■ WORK REQUIRED
Rewrite everything in the listing from the line containing "Image resolution: width=1449" down to the line containing "Viewport: 624px width, 263px height." as a numbered list, skipping blank lines. Leave the pictures out.

■ DATA ROWS
● ● ● ●
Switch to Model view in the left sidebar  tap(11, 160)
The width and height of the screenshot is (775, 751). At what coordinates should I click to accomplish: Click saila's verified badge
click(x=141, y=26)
● ● ● ●
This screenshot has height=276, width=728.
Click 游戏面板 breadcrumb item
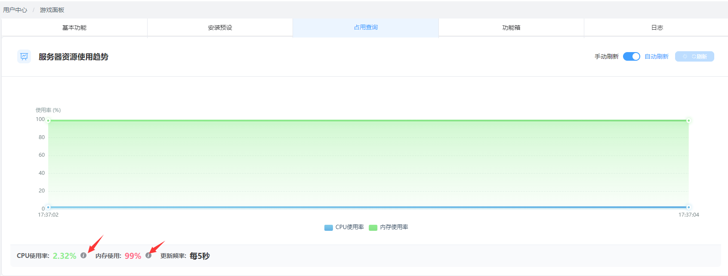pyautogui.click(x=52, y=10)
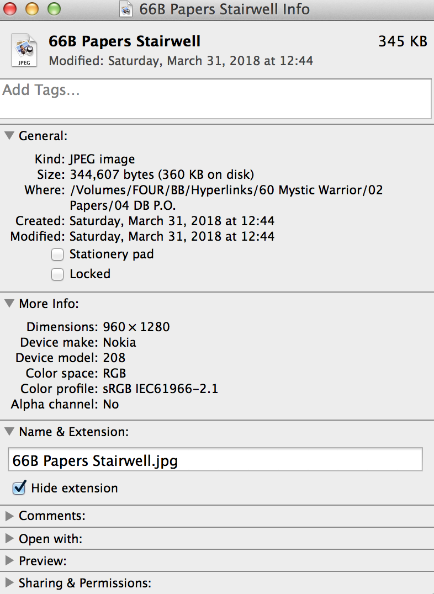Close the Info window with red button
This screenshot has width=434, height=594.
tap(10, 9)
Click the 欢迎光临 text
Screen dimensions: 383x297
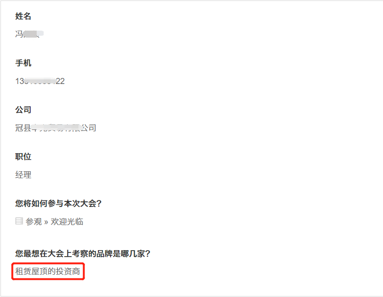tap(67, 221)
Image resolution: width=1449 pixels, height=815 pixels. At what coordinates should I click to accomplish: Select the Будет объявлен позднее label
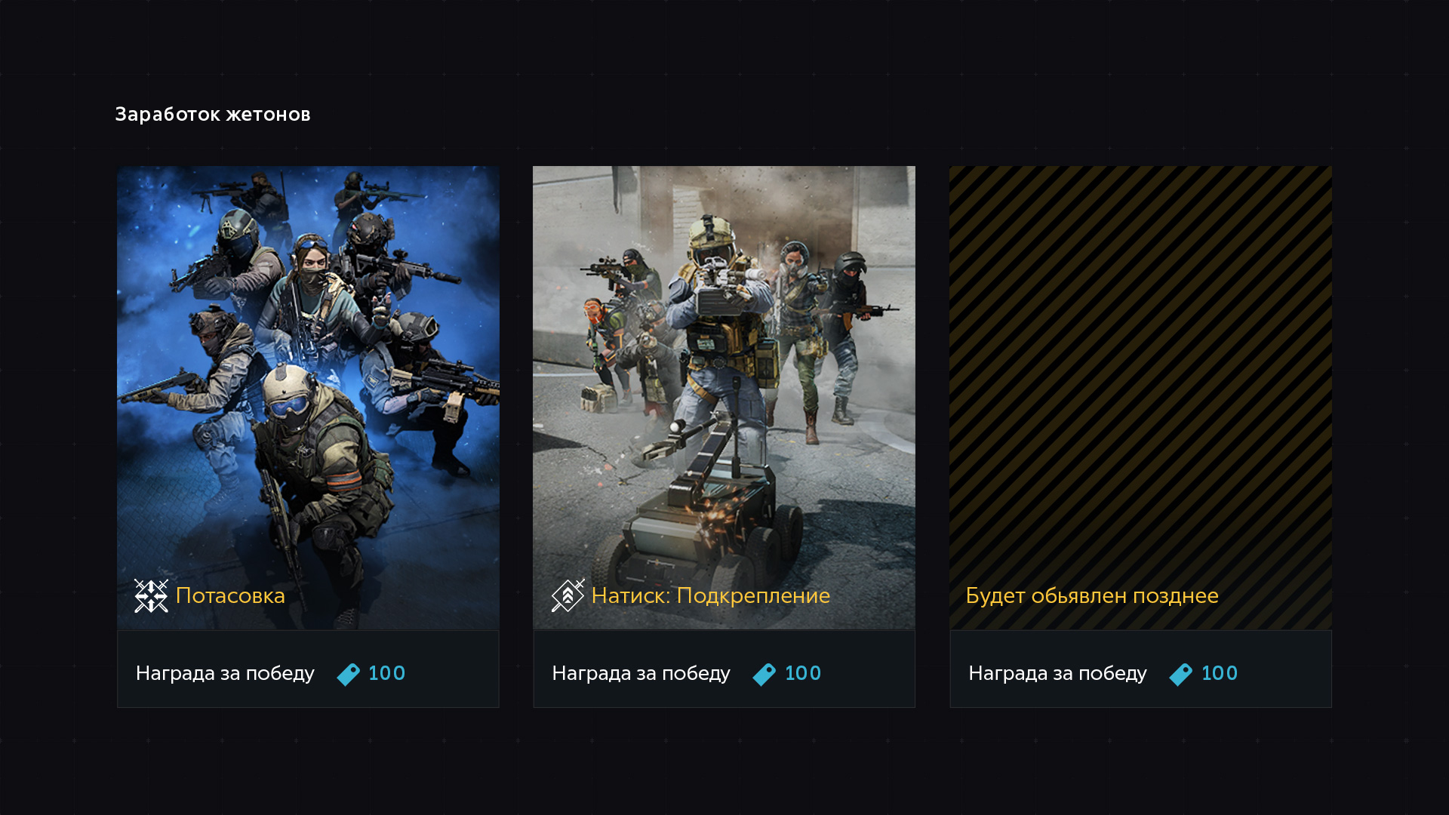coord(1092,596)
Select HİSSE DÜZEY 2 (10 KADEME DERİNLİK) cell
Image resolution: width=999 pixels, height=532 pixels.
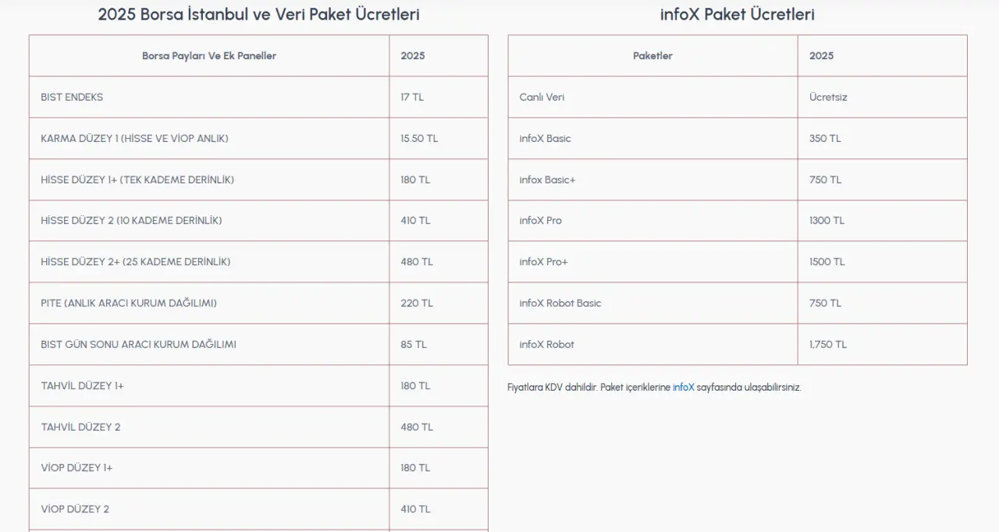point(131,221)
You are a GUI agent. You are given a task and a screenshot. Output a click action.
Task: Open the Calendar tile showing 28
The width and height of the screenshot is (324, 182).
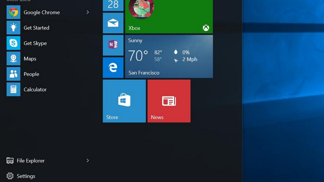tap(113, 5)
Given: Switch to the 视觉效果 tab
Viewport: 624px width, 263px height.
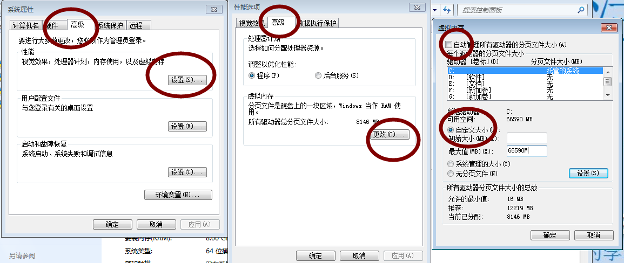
● ● ● ●
■ SOLUTION
1. Image resolution: width=1449 pixels, height=815 pixels. At what coordinates should I click to accomplish: Select the Будет объявлен позднее label
2. coord(1092,596)
3. Select HİSSE DÜZEY 2 (10 KADEME DERİNLİK) cell
4. Image resolution: width=999 pixels, height=532 pixels.
5. point(131,221)
6. You are a GUI agent. You are given a task and a screenshot. Output a click action.
7. Task: Open the Calendar tile showing 28
8. The width and height of the screenshot is (324, 182).
9. tap(113, 5)
10. Given: Switch to the 视觉效果 tab
11. Viewport: 624px width, 263px height.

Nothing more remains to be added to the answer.